Em São Paulo, no ano de 2011, uma série de entidades e movimentos da sociedade civil formulou um projeto de lei, em conjunto com a Defensoria Pública do Estado de São Paulo, com a finalidade de verem criados o Comitê e o Mecanismo estadual de Prevenção à Tortura, em consonância com o Protocolo Facultativo à Convenção Contra a Tortura e Outros Tratamentos ou Penas Cruéis, Desumanos ou Degradantes das Nações Unidas. O Projeto de Lei foi encaminhado à Secretaria de Justiça e da Defesa da Cidadania, que criou uma comissão para sua análise. A Consultoria Jurídica da Secretaria assinalou a impossibilidade jurídica do comissionamento de pessoas da sociedade civil, que passariam a ter vínculo empregatício com o estado, para integrarem o Mecanismo de Prevenção à Tortura. Outro problema levantado foi que o governo preferia aguardar a implementação do Comitê e Mecanismo Nacional de Prevenção e Combate à Tortura, antes de instituir esses órgãos no estado.
Em 2013, após a aprovação da lei que criou o Comitê e Mecanismo Nacionais, as entidades retomaram os contatos com a Secretaria de Justiça, que apresentou outra série de dificuldades para a implementação desses órgãos no âmbito do poder executivo. Já em setembro de 2014, durante audiência pública realizada na Comissão da Verdade de São Paulo, o deputado estadual Adriano Diogo recebeu das entidades o Projeto de Lei para ser submetido à ALESP. O texto sofreu algumas importantes alterações, com a previsão de criação do mecanismo no âmbito legislativo, e não mais executivo. Daí em diante, apesar da cruel realidade dos privados de liberdade nesse estado, não houve progresso. Atualmente, a urgente necessidade da criação do Mecanismo Estadual de Prevenção e Combate à Tortura motivou as entidades e movimentos sociais a retomarem essa agenda e construírem uma série de mobilizações, nas quais o IBCCRIM está envolvido.

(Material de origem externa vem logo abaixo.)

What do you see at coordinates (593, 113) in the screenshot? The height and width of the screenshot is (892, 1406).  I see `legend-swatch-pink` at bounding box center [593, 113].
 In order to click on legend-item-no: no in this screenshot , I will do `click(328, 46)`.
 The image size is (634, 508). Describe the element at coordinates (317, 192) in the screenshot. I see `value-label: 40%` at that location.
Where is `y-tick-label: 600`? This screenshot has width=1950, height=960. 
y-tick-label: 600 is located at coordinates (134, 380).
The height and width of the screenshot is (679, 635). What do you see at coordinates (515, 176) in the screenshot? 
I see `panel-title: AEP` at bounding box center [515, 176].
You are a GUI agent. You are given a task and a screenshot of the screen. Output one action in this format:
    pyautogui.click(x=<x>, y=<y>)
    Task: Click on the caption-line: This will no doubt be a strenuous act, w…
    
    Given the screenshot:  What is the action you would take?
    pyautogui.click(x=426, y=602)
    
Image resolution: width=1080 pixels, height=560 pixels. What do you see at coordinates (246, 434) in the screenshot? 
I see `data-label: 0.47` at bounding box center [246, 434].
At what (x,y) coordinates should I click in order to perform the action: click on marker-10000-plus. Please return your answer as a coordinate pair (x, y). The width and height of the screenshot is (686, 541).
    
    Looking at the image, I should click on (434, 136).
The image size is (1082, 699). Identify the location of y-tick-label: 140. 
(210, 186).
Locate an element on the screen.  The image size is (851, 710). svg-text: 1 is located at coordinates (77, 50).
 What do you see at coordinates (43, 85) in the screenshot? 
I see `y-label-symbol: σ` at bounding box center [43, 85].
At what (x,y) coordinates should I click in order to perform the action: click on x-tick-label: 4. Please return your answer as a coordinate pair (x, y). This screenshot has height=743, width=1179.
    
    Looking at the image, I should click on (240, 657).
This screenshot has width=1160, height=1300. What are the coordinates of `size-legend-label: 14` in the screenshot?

A criação de comitês e mecanismos estaduais exige, em primeiro lugar, vontade política. Diante das inúmeras denúncias de violações de direitos humanos ocorridas todos os dias em locais de privação de liberdade em todo o país – vide recente espancamento, com fotografias comprobatórias, ocorrido em Distrito Policial de São Paulo ou o caso dos porretes “corretivos” usados para espancar jovens, encontrados em unidade do sistema socioeducativo na Paraíba – é urgente a construção e implementação dos órgãos estaduais e fortalecimento do SNPCT. A presença de associados do IBCCRIM em todos os estados tem uma potência importante para o reforço em lutas que envolvem os estados. Assim, convidamos todos a se mobilizarem para garantir que esses importantes órgãos sejam instaurados e efetivos nos seus respectivos estados, assim como conclamamos os poderes constituídos a agirem com a urgência que a questão encerra. Precisamos nos unir para que, definitivamente, nenhuma pessoa seja torturada em nosso país.